Me handing her a latte: It’s probably going to climb up to your bedroom window, climb in, go up to the ceiling above your bed, and drop onto your face while you’re sleeping.

Visiting daughter: Oh, for %#¢£$ sake. [translation: Why can’t I have a normal mother?]

See, I hate snails. Those little bastards spend the whole night getting in position so that when I stumble out with the dog in the morning, I step on them and they squorsh all over my shoes and I want to vomit. So of course, after this conversation, I had only one choice for a keyword search for this week’s Friday Five Challenge. I typed “snail” into Amazon and sat back ready to get ill. Wait…4951 results? Those little slimers have some serious PR muscle.
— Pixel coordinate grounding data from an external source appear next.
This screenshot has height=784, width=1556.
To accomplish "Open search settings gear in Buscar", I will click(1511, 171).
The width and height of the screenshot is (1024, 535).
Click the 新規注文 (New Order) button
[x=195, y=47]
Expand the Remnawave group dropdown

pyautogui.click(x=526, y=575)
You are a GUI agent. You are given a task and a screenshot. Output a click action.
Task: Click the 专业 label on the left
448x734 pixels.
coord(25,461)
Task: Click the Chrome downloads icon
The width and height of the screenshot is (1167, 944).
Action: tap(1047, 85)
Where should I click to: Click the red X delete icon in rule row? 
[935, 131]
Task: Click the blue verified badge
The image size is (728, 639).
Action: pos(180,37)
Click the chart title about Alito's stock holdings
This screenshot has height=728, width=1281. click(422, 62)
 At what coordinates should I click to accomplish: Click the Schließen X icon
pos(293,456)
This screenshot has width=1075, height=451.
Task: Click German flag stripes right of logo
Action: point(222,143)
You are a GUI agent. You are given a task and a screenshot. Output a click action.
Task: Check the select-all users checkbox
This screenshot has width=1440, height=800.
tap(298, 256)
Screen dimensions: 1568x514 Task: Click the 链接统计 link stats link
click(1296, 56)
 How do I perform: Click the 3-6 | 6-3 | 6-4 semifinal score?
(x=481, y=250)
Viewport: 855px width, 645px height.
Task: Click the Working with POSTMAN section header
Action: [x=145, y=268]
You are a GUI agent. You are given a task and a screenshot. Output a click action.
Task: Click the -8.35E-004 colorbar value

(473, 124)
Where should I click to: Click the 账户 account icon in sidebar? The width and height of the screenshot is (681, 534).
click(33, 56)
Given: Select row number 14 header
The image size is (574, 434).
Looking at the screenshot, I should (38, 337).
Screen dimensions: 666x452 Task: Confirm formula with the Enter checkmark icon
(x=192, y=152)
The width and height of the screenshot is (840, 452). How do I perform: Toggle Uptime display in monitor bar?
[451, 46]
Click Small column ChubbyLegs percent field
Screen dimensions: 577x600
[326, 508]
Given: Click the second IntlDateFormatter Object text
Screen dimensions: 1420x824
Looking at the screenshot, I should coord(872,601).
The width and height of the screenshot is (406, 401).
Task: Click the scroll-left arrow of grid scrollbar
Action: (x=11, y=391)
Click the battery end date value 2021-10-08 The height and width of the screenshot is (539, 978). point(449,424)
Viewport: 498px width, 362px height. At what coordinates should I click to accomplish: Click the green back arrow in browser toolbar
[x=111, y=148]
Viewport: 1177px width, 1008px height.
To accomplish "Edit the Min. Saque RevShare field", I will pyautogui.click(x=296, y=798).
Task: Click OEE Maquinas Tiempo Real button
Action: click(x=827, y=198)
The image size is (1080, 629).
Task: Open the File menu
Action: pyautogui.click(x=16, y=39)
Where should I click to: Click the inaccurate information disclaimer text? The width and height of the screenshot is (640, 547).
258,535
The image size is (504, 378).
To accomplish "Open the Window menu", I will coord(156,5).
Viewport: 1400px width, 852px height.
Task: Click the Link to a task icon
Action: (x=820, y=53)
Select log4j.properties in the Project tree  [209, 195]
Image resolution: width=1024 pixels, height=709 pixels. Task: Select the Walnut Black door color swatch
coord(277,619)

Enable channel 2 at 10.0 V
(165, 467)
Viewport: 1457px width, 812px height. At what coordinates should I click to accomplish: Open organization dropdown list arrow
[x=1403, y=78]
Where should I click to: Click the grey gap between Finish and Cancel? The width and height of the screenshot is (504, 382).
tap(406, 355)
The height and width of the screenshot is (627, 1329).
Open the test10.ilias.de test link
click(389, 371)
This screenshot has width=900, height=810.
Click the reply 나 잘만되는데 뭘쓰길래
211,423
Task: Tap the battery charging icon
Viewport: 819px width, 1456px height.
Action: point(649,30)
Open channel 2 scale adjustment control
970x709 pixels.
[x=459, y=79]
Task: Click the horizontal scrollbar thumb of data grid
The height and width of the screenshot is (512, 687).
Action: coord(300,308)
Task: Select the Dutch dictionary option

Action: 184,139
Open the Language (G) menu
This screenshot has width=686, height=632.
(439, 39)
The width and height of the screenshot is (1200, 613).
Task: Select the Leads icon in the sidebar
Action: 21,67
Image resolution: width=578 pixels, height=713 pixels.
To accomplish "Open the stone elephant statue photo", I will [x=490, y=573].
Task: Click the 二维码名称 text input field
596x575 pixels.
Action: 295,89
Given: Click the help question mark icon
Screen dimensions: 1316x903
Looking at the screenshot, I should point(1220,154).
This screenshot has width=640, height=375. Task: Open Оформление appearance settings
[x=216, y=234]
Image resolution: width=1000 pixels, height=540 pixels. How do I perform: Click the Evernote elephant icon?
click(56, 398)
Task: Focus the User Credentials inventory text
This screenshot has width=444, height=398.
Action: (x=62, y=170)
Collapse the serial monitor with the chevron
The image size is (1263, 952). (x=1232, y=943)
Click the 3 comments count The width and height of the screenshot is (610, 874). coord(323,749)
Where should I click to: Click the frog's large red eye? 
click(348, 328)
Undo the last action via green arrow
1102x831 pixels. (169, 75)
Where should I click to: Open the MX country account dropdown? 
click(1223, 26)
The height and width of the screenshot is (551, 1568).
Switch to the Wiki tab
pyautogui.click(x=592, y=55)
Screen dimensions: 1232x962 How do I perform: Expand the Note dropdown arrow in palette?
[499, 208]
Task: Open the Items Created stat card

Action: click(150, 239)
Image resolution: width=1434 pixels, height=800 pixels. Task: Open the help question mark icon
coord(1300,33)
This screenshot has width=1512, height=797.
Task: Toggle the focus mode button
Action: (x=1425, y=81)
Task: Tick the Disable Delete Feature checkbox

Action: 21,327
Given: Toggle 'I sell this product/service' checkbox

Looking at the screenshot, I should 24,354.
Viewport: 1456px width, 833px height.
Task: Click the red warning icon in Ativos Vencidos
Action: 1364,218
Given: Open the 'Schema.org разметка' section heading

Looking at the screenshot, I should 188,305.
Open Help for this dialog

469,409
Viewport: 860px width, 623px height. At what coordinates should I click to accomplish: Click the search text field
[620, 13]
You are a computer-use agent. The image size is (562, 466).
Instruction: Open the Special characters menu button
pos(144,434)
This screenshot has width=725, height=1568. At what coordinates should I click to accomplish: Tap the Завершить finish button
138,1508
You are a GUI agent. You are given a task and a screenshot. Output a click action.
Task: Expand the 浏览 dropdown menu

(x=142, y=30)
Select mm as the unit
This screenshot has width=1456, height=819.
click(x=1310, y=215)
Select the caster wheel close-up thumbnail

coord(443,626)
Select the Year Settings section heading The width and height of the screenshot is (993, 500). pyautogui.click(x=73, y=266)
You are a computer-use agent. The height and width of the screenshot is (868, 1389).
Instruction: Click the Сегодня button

I scanned down, past titles ranging from—I swear I’m not making these up—The Sound of a Wild Snail Eating to Talk to the Snail: Ten Commandments for Understanding the French to The Dead Snail Diaries. That last one was almost a contender when I spotted it: Doctor Dolittle in the Moon.

I still have no idea what it has to do with snails, but there was the original 1929 edition of Doctor Dolittle in the Moon, complete with dust cover and illustrated by author Hugh Lofting.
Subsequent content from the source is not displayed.